Job and Ifi share a sort of worship of American opportunity, and a sense of self-worth contingent on their ability to measure up to the “Mr. and Mrs. Doctor” mantle. Yet they retain a high-minded disdain for American garishness, crudity and bigotry. Job takes great pains to distinguish himself from black Americans, although only one white person he encounters in the book (an annoying neighbor who says that she too comes from “good immigrant stock”) acknowledges that distinction.

For all the indignities of his thoroughly (but secretly) failed life, Job remains quixotically fixated on maintaining his dignity, and his sense of himself as a scion of Nigerian aristocracy in America. He recoils with disgust at the lengths to which his much more successful friend Emeka debases himself to accommodate white American prejudice.

Emeka encapsulates the ambivalence and expectations with which both he and Job contend in his “unrelenting, unsolicited advice” to Job: “There are three things a man must do in his native land: marry, bury and retire. America is the stepping stone. If you cannot make it here, then go home a joke.”

That Job will eventually “go home a joke” seems inevitable almost from the outset. In fact, much of the cumulative impact of the book, up to and including its heartbreaking tragedy, comes from Iromuanya’s technique of introducing many of Job’s failures and disappointments to the reader when they’re fairly well along, as if to underscore the inevitability of it all.

Finally, Mr. and Mrs. Doctor is Ifi’s book and Ifi’s triumph, as she endeavors with increasing conviction to cast off any pretense of being “Mrs. Doctor” and live a more authentic life. Surrounded by Nigerians and Americans stunted by self-delusion—and deeply susceptible to it herself—Ifi ultimately resolves to accept that she’s shipwrecked in a strange and often hostile land with a deeply flawed and limited man. She determines to identify what matters to her, apart from what she’s been taught to value, and to make this world her own.

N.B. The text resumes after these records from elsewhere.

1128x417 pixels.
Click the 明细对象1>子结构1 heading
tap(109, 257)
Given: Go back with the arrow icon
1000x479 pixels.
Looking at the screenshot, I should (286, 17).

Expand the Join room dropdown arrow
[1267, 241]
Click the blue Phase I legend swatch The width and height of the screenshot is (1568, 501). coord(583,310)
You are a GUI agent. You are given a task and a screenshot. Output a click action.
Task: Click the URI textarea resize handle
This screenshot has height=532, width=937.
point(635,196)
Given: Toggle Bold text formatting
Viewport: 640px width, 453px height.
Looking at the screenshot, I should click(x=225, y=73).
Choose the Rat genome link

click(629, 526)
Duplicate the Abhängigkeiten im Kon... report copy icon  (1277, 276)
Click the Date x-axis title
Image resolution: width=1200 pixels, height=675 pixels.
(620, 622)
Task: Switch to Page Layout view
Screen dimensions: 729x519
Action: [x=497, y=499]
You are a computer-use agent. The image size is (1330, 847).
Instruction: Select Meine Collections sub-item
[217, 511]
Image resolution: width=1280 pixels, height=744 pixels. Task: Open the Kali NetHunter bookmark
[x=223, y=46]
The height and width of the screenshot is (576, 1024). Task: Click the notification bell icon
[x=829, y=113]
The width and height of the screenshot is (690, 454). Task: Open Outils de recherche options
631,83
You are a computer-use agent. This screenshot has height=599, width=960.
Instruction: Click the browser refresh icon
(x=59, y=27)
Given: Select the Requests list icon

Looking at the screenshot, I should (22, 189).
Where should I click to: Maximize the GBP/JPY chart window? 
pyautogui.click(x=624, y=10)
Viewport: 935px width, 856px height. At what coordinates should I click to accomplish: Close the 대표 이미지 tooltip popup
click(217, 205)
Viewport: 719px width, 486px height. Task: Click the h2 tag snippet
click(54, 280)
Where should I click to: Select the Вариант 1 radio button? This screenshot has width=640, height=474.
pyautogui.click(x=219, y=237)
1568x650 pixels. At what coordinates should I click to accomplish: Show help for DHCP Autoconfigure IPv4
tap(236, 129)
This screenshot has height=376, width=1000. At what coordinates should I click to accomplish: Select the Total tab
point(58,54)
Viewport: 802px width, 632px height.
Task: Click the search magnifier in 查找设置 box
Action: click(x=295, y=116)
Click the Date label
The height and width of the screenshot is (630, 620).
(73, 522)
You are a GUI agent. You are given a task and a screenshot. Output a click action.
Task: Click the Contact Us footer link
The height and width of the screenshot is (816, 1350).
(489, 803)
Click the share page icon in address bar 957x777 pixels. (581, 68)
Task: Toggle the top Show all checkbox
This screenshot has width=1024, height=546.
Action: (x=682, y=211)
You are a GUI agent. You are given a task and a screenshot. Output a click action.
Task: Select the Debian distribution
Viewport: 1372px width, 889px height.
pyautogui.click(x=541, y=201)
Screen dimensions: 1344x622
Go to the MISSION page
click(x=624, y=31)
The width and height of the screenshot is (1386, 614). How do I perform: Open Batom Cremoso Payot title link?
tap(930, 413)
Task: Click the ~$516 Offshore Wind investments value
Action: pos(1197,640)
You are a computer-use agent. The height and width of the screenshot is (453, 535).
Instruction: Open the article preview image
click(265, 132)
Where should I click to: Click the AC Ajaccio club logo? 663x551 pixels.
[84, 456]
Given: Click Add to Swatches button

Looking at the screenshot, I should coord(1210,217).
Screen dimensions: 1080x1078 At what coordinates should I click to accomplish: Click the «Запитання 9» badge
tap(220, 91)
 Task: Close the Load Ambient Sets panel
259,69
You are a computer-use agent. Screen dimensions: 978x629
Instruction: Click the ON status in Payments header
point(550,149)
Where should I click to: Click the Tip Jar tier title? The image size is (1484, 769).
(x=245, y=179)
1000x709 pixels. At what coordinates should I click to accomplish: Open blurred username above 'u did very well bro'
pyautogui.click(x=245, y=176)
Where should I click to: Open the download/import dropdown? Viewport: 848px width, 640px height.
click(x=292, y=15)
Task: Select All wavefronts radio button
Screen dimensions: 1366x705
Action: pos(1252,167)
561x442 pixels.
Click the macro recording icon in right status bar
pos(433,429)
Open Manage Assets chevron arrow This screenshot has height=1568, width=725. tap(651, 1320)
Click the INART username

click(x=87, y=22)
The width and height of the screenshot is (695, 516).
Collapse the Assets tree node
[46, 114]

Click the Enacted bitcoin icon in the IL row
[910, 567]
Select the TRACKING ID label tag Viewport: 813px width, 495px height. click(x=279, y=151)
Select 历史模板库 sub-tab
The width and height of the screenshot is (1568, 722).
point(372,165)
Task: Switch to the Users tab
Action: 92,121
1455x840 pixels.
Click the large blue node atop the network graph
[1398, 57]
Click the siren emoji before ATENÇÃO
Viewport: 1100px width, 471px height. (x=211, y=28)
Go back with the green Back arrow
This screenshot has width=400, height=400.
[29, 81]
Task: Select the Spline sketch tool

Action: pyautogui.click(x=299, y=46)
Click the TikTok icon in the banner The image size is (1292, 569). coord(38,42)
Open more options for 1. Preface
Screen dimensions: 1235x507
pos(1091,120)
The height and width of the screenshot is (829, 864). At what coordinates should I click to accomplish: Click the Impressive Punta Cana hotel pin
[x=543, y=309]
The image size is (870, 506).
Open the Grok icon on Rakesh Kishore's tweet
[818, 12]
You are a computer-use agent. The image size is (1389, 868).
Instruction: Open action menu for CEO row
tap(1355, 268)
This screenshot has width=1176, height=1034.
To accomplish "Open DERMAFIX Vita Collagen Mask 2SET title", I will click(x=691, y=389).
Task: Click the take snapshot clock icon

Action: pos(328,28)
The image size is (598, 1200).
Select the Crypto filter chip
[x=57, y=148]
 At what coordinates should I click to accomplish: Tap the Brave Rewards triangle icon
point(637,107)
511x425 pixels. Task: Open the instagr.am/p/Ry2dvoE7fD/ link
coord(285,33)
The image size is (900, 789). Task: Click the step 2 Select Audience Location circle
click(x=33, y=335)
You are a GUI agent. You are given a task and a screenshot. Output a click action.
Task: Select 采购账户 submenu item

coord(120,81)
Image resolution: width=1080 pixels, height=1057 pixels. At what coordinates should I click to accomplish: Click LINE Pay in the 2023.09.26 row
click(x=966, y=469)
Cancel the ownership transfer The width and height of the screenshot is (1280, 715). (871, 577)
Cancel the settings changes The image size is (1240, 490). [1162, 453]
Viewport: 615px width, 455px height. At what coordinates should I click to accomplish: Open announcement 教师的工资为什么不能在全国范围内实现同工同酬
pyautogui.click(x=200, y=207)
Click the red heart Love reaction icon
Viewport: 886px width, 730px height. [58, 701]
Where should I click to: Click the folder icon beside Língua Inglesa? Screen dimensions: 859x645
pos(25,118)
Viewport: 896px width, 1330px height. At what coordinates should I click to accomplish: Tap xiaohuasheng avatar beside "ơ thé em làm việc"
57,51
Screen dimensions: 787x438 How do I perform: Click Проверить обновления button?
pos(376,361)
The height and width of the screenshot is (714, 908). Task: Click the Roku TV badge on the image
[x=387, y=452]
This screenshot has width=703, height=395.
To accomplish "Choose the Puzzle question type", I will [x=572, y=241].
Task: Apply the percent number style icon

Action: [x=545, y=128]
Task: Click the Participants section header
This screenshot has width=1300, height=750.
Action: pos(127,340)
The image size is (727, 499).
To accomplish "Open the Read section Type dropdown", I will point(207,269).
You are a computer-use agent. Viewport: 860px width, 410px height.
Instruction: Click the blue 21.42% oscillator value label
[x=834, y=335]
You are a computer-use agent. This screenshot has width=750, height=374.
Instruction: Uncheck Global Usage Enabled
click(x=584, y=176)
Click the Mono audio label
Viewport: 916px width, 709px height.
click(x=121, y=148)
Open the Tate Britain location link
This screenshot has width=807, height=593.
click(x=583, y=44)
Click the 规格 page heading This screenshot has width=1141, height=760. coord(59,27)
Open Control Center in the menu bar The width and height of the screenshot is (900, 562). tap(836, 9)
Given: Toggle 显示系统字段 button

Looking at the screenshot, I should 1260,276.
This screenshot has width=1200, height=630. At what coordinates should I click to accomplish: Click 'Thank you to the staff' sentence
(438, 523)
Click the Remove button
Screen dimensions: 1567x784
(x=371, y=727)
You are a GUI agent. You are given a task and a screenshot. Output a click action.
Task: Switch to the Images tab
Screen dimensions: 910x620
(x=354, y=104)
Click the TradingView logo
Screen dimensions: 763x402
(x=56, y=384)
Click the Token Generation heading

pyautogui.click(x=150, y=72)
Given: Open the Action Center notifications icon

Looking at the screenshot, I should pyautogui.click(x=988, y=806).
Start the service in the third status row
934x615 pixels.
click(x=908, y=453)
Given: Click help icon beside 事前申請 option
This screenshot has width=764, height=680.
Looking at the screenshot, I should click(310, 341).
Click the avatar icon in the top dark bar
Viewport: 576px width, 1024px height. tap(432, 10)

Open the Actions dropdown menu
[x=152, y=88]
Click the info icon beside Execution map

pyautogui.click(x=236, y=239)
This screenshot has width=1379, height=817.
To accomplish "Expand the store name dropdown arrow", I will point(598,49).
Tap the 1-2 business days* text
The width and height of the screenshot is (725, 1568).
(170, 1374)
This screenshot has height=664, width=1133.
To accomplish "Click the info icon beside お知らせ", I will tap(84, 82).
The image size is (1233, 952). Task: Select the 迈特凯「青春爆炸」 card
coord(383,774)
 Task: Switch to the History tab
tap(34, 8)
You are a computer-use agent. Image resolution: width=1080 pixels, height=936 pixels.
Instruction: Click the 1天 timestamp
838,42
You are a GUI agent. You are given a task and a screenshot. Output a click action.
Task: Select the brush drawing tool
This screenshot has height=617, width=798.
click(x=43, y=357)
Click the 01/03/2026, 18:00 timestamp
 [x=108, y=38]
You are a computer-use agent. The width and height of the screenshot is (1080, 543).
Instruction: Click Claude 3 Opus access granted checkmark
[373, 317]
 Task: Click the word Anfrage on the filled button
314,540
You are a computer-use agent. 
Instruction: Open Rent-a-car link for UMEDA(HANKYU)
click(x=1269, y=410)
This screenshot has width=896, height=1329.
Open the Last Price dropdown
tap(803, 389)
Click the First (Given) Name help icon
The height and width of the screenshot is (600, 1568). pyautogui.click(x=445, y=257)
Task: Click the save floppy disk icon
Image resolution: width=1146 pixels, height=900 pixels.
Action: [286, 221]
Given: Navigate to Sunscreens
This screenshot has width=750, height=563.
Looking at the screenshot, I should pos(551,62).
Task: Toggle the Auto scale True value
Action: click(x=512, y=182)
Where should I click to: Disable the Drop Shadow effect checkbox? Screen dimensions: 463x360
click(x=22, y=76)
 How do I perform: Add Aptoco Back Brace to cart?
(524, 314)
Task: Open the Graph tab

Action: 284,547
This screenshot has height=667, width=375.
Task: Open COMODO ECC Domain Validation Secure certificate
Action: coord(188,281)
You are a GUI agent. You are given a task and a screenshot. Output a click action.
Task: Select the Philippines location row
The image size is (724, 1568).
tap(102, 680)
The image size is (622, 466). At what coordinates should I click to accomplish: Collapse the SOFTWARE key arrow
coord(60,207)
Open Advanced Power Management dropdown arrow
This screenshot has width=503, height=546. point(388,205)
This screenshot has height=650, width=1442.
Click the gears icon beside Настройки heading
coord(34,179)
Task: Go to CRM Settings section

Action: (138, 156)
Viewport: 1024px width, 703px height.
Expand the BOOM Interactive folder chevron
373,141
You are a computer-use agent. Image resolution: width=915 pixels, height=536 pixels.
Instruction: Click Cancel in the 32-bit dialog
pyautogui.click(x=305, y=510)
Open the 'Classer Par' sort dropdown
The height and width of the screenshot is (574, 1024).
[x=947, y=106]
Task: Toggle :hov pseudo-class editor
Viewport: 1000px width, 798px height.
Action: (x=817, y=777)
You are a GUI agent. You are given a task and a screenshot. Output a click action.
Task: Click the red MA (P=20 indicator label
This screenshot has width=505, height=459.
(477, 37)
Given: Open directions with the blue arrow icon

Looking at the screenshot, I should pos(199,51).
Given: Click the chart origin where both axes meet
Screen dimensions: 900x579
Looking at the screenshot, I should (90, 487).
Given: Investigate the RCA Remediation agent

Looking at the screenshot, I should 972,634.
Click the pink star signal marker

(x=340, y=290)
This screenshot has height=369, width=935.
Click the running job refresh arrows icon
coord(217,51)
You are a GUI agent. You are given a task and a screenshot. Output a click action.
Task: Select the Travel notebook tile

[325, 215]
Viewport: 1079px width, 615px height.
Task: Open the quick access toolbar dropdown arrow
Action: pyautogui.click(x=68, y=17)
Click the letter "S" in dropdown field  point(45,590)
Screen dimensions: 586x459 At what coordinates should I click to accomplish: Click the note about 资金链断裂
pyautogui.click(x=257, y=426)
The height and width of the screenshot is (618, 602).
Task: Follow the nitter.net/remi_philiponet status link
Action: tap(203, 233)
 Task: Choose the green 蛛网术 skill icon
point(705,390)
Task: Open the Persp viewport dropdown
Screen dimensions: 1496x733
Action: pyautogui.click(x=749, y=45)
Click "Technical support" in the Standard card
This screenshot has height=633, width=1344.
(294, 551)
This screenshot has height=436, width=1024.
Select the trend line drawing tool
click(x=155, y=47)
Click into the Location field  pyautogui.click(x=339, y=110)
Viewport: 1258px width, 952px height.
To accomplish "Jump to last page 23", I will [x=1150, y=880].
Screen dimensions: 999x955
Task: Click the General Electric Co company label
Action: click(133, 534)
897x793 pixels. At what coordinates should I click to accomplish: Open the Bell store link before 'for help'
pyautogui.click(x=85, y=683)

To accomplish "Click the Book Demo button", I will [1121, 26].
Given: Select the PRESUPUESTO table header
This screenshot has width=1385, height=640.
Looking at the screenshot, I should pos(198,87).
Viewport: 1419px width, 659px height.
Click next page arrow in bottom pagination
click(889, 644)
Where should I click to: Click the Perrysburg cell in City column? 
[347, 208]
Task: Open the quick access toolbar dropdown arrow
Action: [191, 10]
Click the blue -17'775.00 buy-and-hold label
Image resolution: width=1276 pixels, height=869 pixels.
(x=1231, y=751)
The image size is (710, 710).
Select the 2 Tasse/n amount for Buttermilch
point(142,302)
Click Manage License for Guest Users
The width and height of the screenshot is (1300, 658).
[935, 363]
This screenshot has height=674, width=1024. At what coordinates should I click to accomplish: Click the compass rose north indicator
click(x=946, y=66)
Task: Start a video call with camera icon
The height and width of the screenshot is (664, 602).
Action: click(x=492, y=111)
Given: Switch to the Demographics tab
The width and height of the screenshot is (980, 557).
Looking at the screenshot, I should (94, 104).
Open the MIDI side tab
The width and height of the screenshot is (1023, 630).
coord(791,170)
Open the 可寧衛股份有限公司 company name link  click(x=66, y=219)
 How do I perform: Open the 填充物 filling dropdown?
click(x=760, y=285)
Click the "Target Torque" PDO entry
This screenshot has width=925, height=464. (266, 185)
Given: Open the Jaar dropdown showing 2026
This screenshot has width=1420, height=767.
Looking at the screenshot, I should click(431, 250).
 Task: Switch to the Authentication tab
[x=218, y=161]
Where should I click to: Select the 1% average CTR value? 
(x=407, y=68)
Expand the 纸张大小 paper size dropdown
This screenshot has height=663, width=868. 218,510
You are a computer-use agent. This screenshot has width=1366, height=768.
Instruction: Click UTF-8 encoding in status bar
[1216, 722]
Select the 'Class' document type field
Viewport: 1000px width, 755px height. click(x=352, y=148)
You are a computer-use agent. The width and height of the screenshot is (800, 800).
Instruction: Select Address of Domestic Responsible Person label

From the physical knockout punch Ifi lands on Job at the beginning of the book to the magnificent verbal one she delivers at the end, Iromuanya establishes Ifi’s place among the indelible characters of immigrant novels. While it takes Ifi the full duration of the book to come into her own, Iromuanya, by contrast, snaps readers to attention with the first paragraph of Mr. and Mrs. Doctor, announcing the arrival of a mature, distinctive and commanding voice.